The full text of § 37.09(a)(1) breaks into discrete elements that the State must prove beyond a reasonable doubt. First, the defendant must have engaged in conduct: altering, destroying, or concealing a record, document, or thing. Second, that conduct must have occurred while the defendant knew that an investigation or official proceeding was pending or in progress. Third, the defendant must have acted with intent to impair the thing's verity, legibility, or availability as evidence in the investigation or proceeding. Each element is independently contestable, and each is regularly the focus of defense work at the pretrial and trial stages.
The knowledge element is the most heavily litigated. The State must prove actual knowledge — not constructive knowledge, not reasonable-person knowledge, and not knowledge that the defendant should have had. Cary v. State, 507 S.W.3d 750 (Tex. Crim. App. 2016), made the point explicitly: where the timeline of the defendant's alleged tampering is ambiguous, and where the State's proof of contemporaneous knowledge of investigation rests on inferences from conduct alone, the evidence may be insufficient as a matter of law. Defense work on the knowledge element typically begins with timeline reconstruction: when did law enforcement first contact anyone in connection with the underlying matter? When did the defendant first learn of that contact, directly or indirectly? Was the alleged tampering before or after the moment of learning? Cell-tower data, social-media metadata, search-warrant return timing, and witness interviews can all build the timeline that defeats the knowledge element.
The intent element is the second major battleground. Even where the State proves that the defendant destroyed something while aware of an investigation, the prosecution must also prove that the destruction was undertaken with intent to impair the thing's evidentiary value — not for some independent reason. A defendant who routinely shreds business records every quarter does not commit § 37.09 tampering by shredding records during a quarter in which an investigation is pending unless the State can prove that this particular shredding session was driven by an investigation-related motive rather than routine practice. The same analysis applies to data deletion under retention policies, to disposal of contraband for safety reasons unrelated to the investigation, and to acts of destruction undertaken in anger or panic without specific evidentiary-impairment purpose.
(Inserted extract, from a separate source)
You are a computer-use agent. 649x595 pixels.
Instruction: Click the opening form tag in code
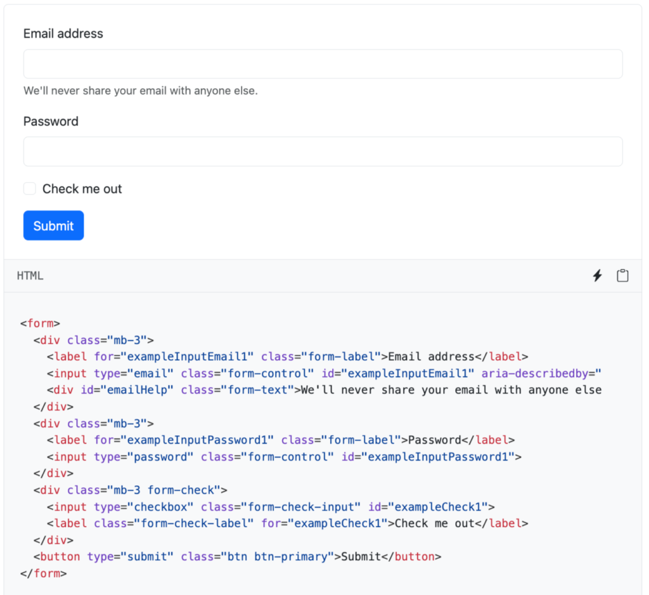(x=40, y=324)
The actus-reus element — altered, destroyed, or concealed — is the third area of contest, though typically the least disputed in factual terms. Rabb v. State, 434 S.W.3d 613 (Tex. Crim. App. 2014), held that modest changes that affect evidentiary value are sufficient — courts have found alteration in such acts as removing a SIM card, wiping fingerprints, washing a piece of clothing, repositioning items, and altering serial numbers. The element is broad and forgiving to the State. Defense work on the actus-reus element more commonly focuses on whether the conduct attributed to the defendant was actually his conduct (identification challenge), whether the conduct actually impaired evidentiary value (proportionality challenge), and whether the thing in question was actually "evidence" in any cognizable sense at the moment of the conduct.
The "in progress" element — Williams and the timeline battle
Williams v. State, 270 S.W.3d 140 (Tex. Crim. App. 2008), interpreted the "in progress" language of § 37.09(a)(1) to require that an investigation was actually under way — mere anticipation that an investigation might be opened is insufficient. The decision is the foundational authority on the timeline-of-knowledge defense.
In Williams v. State, 270 S.W.3d 140 (Tex. Crim. App. 2008), the Texas Court of Criminal Appeals confronted the question of what "pending or in progress" means under § 37.09(a)(1). The defendant in Williams had been pulled over and, before officers approached the vehicle, had swallowed crack cocaine. The State charged him with tampering on the theory that swallowing the cocaine constituted destruction of evidence in an investigation that was either pending or in progress at the moment of the swallowing. The Court reversed, holding that an investigation is not "in progress" or "pending" simply because police have observed conduct that might later lead to an investigation. The investigation must have actually commenced — there must be law-enforcement activity directed at investigating an offense.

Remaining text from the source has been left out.